Category Archives: Uncategorized

Easy Peasy Hummingbird Nectar

Hummingbirds are beautiful creatures and fun to watch but I don’t like having to boil the nectar. From what I have read it is important to cook it so that any bacteria that might be present in the water is killed.  I know you can buy it already made but the frugal person in me won’t allow that.  Fortunately, I came up with an easier way to make it.  All you need is water, sugar, and a handy dandy coffee maker.

A common ratio of water to sugar is 4:1.  For my feeders I pour 2 cups water into the coffee maker and place 1/2 cup sugar in the glass carafe.  Turn on the coffee maker and it will do the rest.  Once the water has dripped into the carafe simply stir until the sugar is dissolved.  Let it cool and pour it into a clean feeder.  That’s it.  Easy Peasy.
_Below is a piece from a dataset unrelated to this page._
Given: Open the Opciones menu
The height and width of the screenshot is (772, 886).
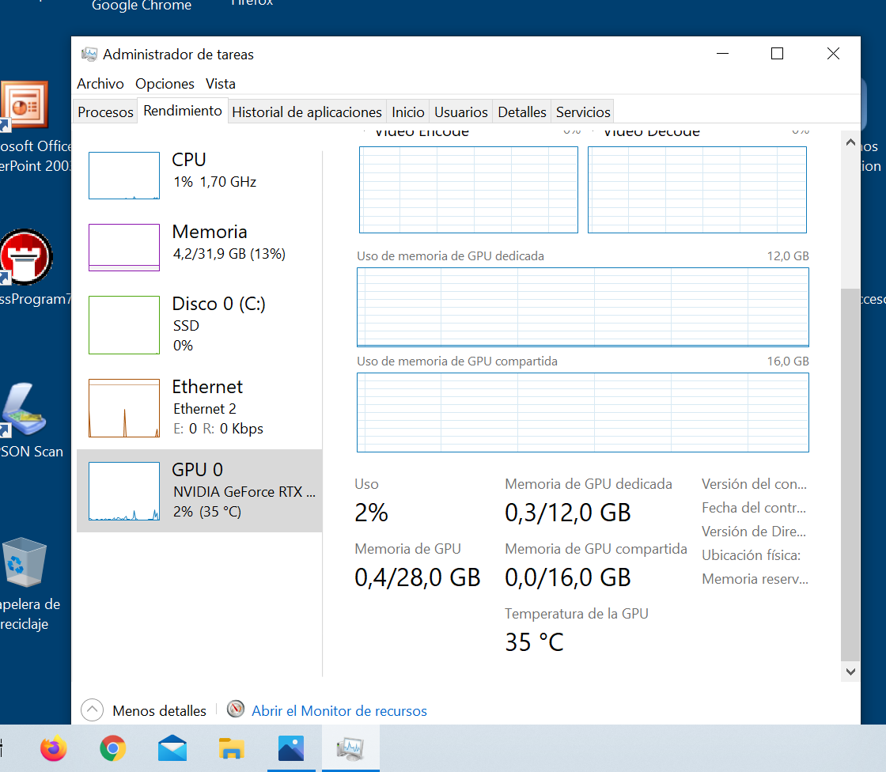Looking at the screenshot, I should click(165, 84).
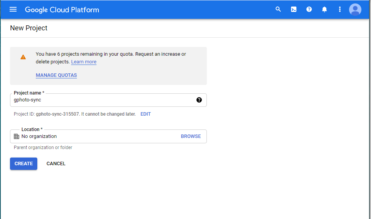Click the New Project page heading

(29, 28)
Now I know the coffee pot does not boil the water but it does heat it to steaming.  I have had hummers at the feeders all summer so not boiling the water doesn’t seem to be an issue.

As a side note…Do not add red food coloring to the water. There is some evidence that it can cause birth defects in the babies.
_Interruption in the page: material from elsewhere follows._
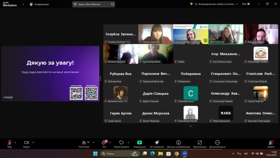Screen dimensions: 280x158
Task: Open the Zoom Workplace dropdown arrow
Action: [x=23, y=4]
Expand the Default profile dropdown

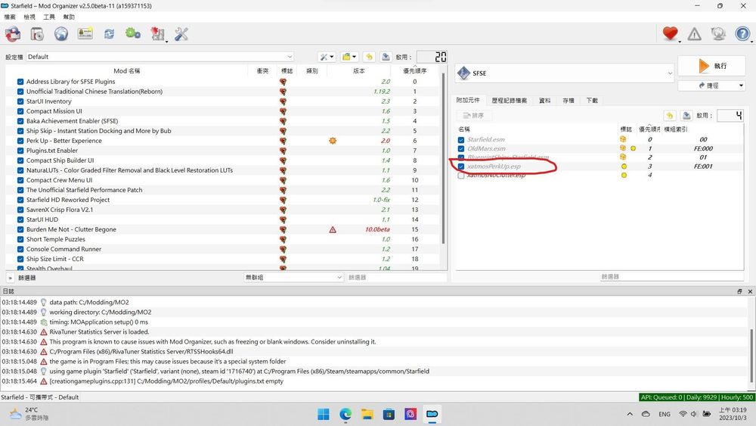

Mulching the Garden for Free

Bermuda grass in my flower beds is relentless.  I hate to admit it but the last few years it was so out of control I was embarrassed for anyone to see my flower beds.  This year I was determined to get rid of it or at least get it under control.  I prefer not to use the commonly used spray to eradicate Bermuda grass for reasons I won’t go into here but it was the only way I was going to stand a chance.

First, I used garden scissors to cut huge amounts of the offensive grass out of the beds so I could at least see the ground that it was covering.  Second, I sprayed the base of the grass as close to the ground as I could get it.  The final and very important step was to cover the ground with thick layers of mulch.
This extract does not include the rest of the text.